Мне не хватает моих обычных удобств, но секс, по крайней мере, может быть воссоздан подручными средствами, тогда как все остальное кажется нереальным – не более реальным, чем сновидения. Теперь я кое-что вижу во сне, обычно одно и то же. Я лечу куда-то. Не знаю, что это за транспорт, но почему-то мне известно, что он движется. Может, космический корабль. А может, самолет, или поезд, или морское судно… Не знаю. Но происходит всегда одно и то же: я иду по мшистому коридору мимо растений и меленьких прудиков. Снаружи – когда мне это видно – какой-то пейзаж, но я не обращаю на него особого внимания. Может, это вид планеты из космоса, может, горы или пустыня, а может даже, подводный мир. Мне все равно. Я приветственно машу знакомым. Я ем какую-то закуску, чтобы дотянуть до обеда, на моем плече полотенце. Кажется, я собираюсь поплавать. Воздух свежий, и я слышу, как из колонки доносится прекрасная музыка; я ее почти узнаю. В чем бы я ни находился, оно движется очень ровно и тихо – никакого звука, вибрации, никакой суеты; все очень надежно.

Я по достоинству оценю все это, если когда-нибудь увижу снова. Тогда я пойму, что значит чувствовать себя в такой безопасности, когда все твои прихоти исполняются, когда ты ничего не опасаешься и уверен в себе.

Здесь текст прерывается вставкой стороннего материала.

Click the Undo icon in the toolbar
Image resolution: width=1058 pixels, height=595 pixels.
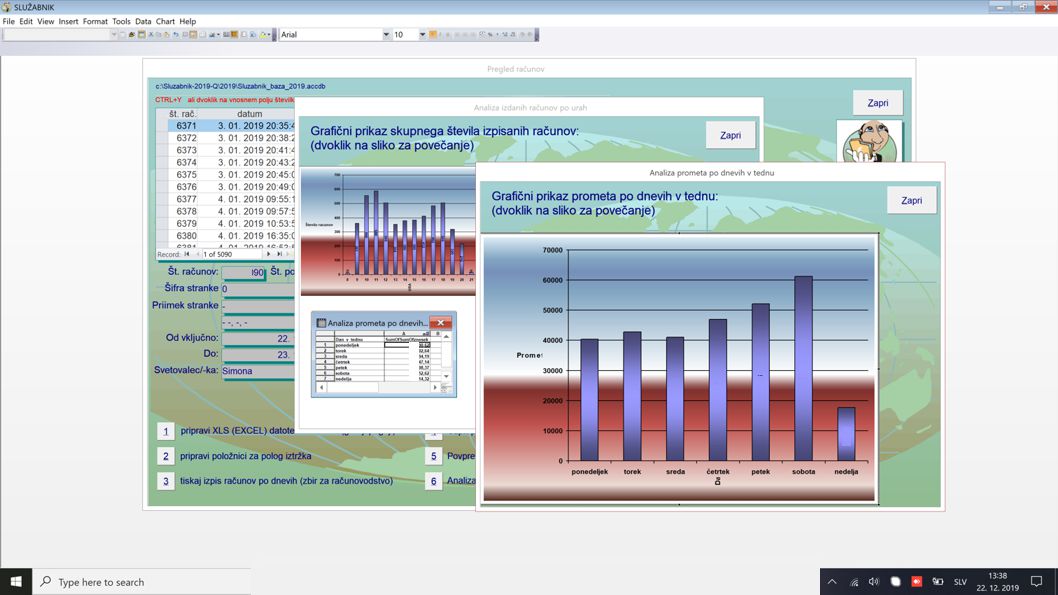tap(176, 35)
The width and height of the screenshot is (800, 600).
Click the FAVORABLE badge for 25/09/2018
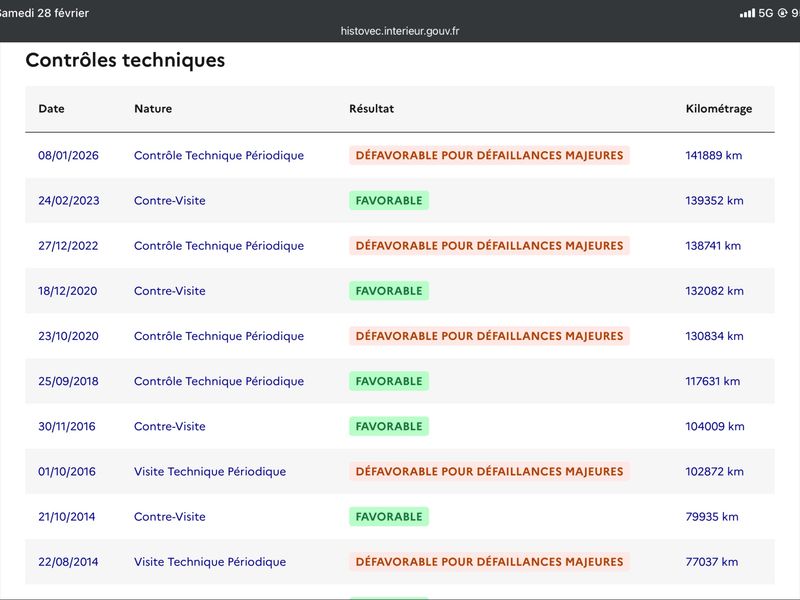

В этом сне я никогда никуда не попадаю. Каждый раз я просто иду. Сон всегда один и тот же, всегда одинаково приятный, начинается и заканчивается в одном месте, все вокруг остается без изменений, все предсказуемое и отрадное. Все ясное и четкое. Я все вижу и ничего не упускаю.

 

Тридцатый день. Горы остались далеко позади, и я иду – мы идем – вдоль древнего лавового туннеля. Я ищу какую-нибудь трещину внизу: думаю, было бы забавно пройтись и внутри туннеля – места в нем, кажется, достаточно. Но скафандр говорит, что, следуя вдоль туннеля, мы идем не совсем в нужном нам направлении, база немного в другой стороне, хотя мне кажется, мы уже достаточно близко. Он потворствует мне. Я этого заслуживаю. Я уже больше не могу сворачиваться калачиком по ночам. Скафандр решил, что мы теряем слишком много кислорода, сращивая каждый раз конечности, так что мы перестали. Поначалу я ненавидел ощущение тесноты, когда нельзя почесаться, но теперь я особо не возражаю. Теперь мне приходится спать, засунув свои руки и ноги в руки и ноги скафандра.

Лавовый туннель загибается, уходя совсем в другом направлении. Я стою, глядя на него, – он петляет и теряется вдалеке, на крутом склоне потухшего щитового вулкана. Черт бы его драл – не в ту сторону.

– Ну что, спустимся и пойдем куда нужно? – говорит скафандр.

– Ладно, идем, – ворчу я.

Я спускаюсь. Я потею. Я вытираю лоб под шлемом, трусь, мотая головой вверх и вниз, как чешущееся животное.

– Я потею, – говорю я скафандру. – Почему ты позволяешь мне потеть? Я не должен потеть. Ты не должен позволять мне потеть. Ты, наверно, думаешь о чем-то другом. Ну-ка, давай, делай, что тебе положено.

– Извини, – говорит скафандр неприятным голосом.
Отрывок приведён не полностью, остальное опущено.